Noel J. Bergman wrote:
Alan Williamson wrote:
Danny Angus wrote:
Alan Williamson wrote:
I am a little confused as to why Danny/Noel believe it isn't part of the
Mailet API?  What is the remit of the Mailet API?  What is its purpose
in life if not a hook for developers to process mails?
Yeah, but the API doesn't assume that the system doing the processing
is also implementing any of the mail protocols. It could be that the
mail is all sitting in an archive and needs to be mined for some
reason.
Gotcha, that makes sense from that aspect.
Therefore protocol related API's are out of scope, but that doesn't
make it a bad idea.
I guess this is always the balance, purist vs. reality.  In reality the
majority of mailets are probably being called upon the SMTP trigger,
therefore it makes sense to involve that protocols behaviour in the API.

The Mailet API is driving mailets in a container that receives messages.
Usually those arrive in some sort of spool.  The spool could be distributed,
and processed on systems that don't have anything to do with SMTP (or other
protocol) transports.

Look at it this way: the Mailet API has about as much in common with the
in-protocol handler API as a Message-Driven Bean has in common with the ORB.
They have totally different semantics, event structures, transport and
transaction issues, etc.  This is why I object to conflating the two areas.

I think that we have misunderstanding due to what handlerapi is in james server and the concept of handling the data as soon as possible in a stream based protocol.

you could make a strong argument, that the Matcher classes are
invoked at the wrong part of the chain.  Maybe they should be
invoked as and when the email address is available, and not
when the whole body has arrived.

Well, that is because you're conflating two different issues: Matchers,
which deal with selecting messags in a message pipeline, and in-protocol
handlers that act on events as they happen during protocol transfer.

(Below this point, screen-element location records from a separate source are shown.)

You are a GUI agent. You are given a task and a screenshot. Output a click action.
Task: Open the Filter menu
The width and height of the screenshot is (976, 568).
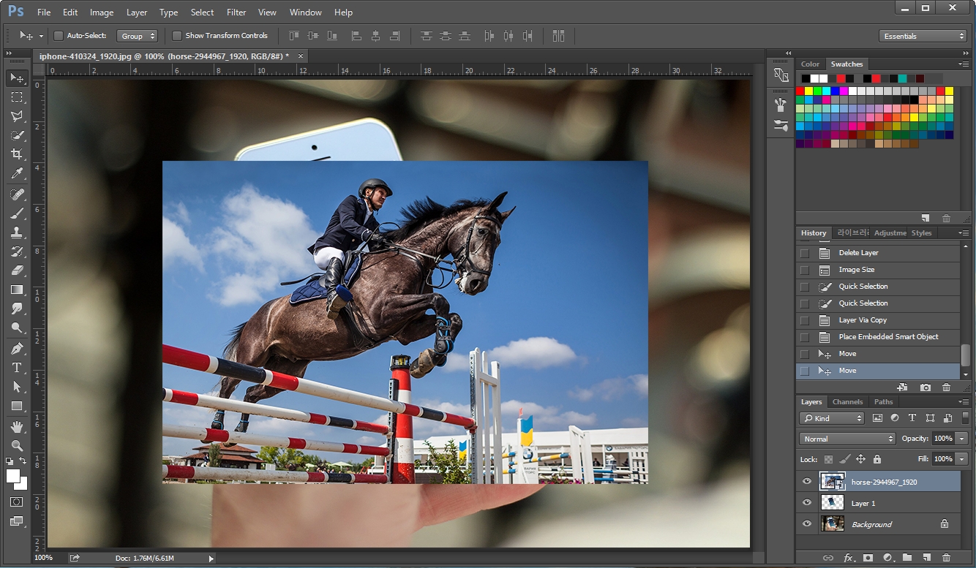click(236, 12)
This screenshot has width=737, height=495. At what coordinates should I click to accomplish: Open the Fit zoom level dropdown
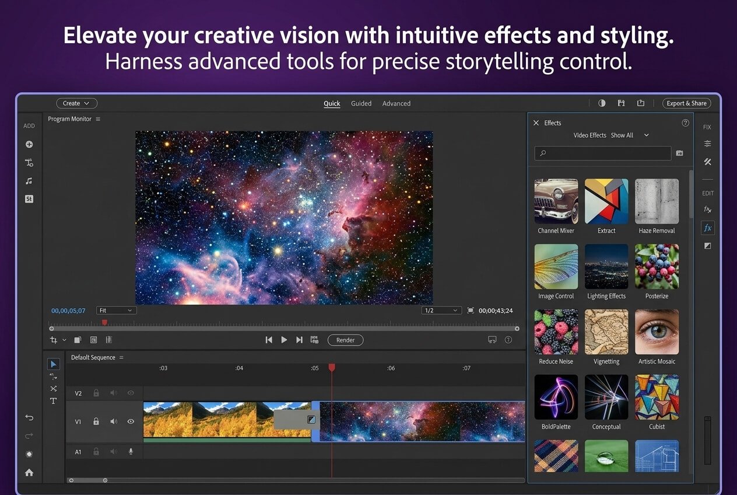click(x=116, y=310)
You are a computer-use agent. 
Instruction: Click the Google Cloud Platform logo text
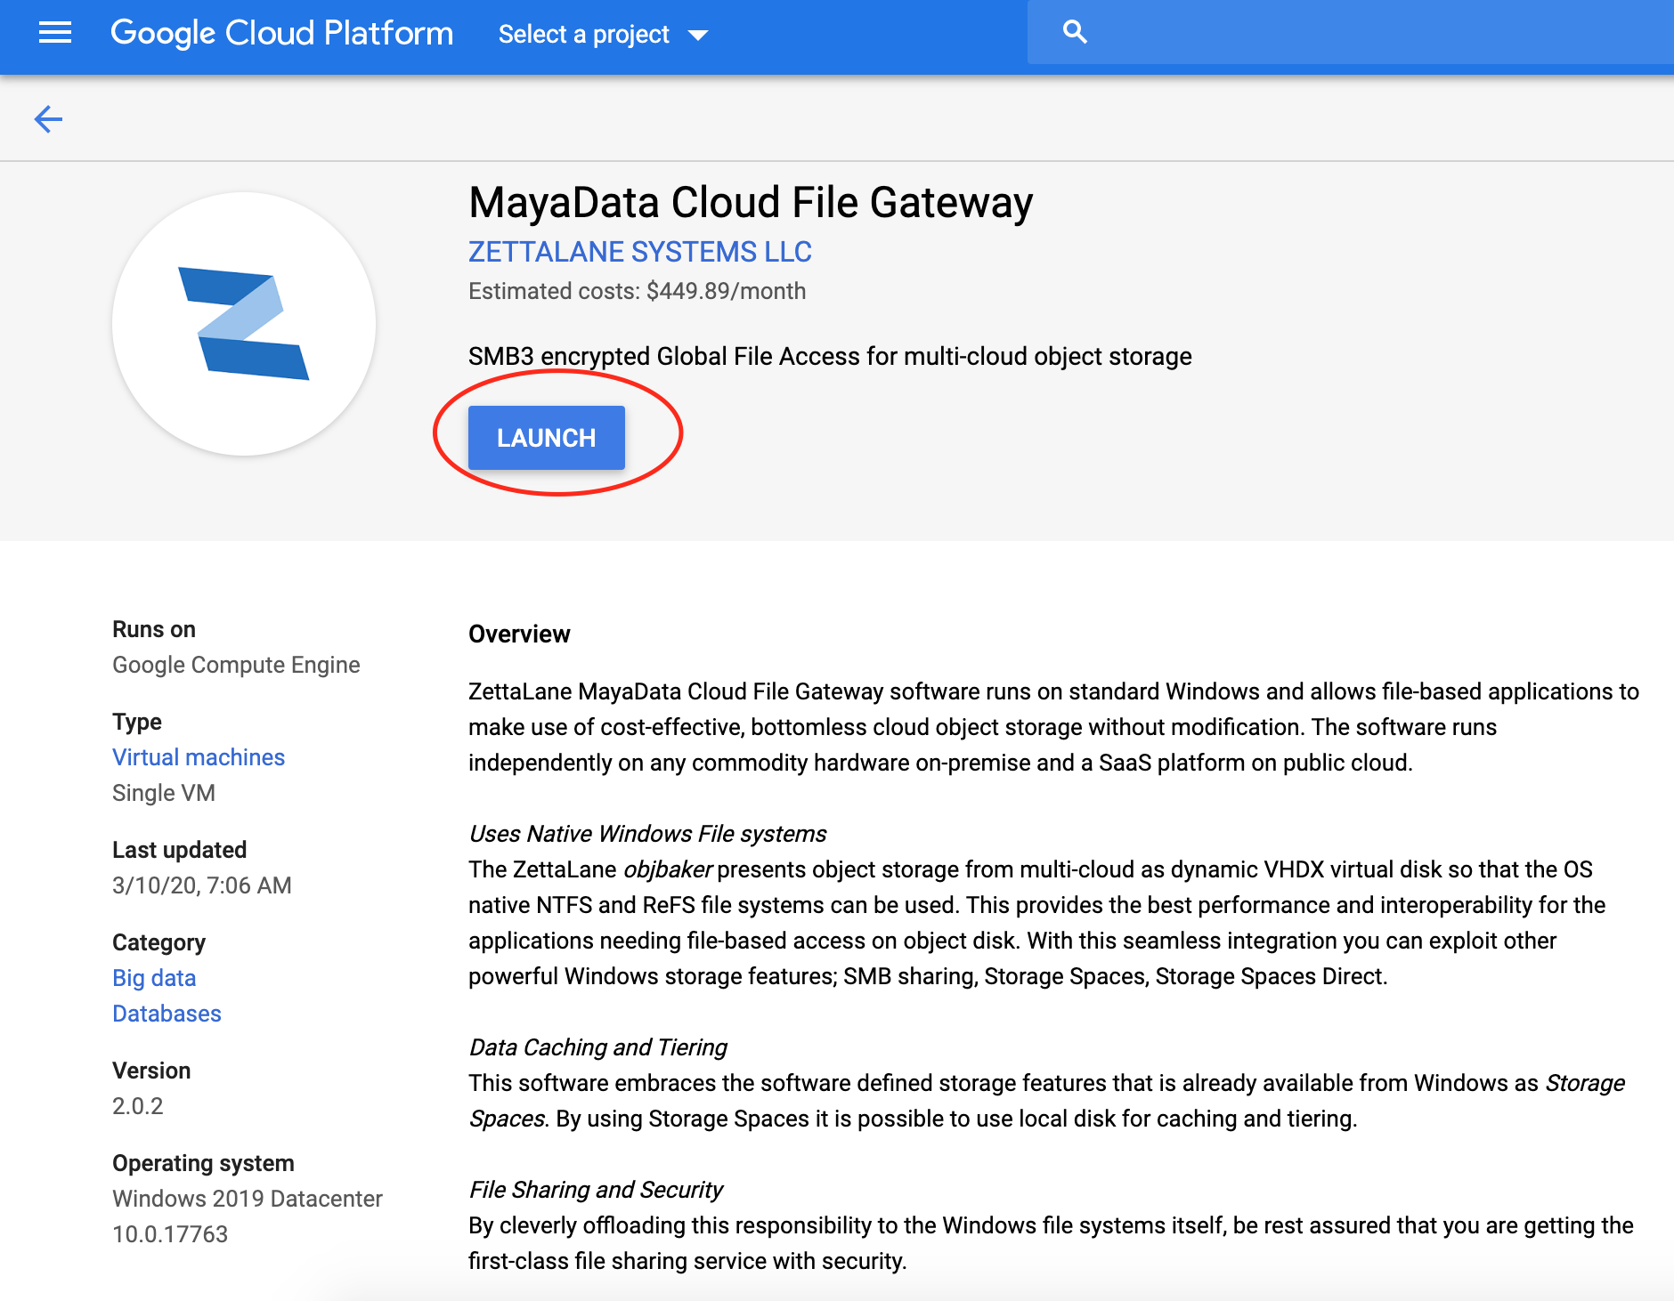[x=281, y=33]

Currently Matchers can do almost everything a Mailet can do: they can change the mail. Mailet also can do almost everything. Imho we should put more constraint on Matchers: imho it would be better to use them as message selectors and they should not be able to change the message, but we already use some of them to add attributes and similar things.

Where we will have far more agreement, and where we are refactoring JAMES
code today, is that there are commonalities and places where you want to
factor out underlying behavior that can be shared by in-protocol handlers
and matcher/mailet code.  So SpamAssassin can be invoked by an in-protocol
handler (more and more mail *filtering* code is done in the handlers), or it
could be invoked in the message pipeline.

Exactly, it would be good if we can find interfaces to access the "underlying behaviours" so to make that common part, usable by both the protocol handlers or by the "current" Mailets a common standard.

As I said, more and more we're moving to handle filtering in the protocol
handlers, and have just "application" type code in the pipeline, e.g.,
mailing list managers, delivery support, etc.

        --- Noel

I agree, and that's why we should try to "evolve" the current API to be more friendly with the new scenario where we need to have answers to our processing early.

Myabe we can do this adding new unrelated apis, but maybe many things can be done by improving the current interfaces.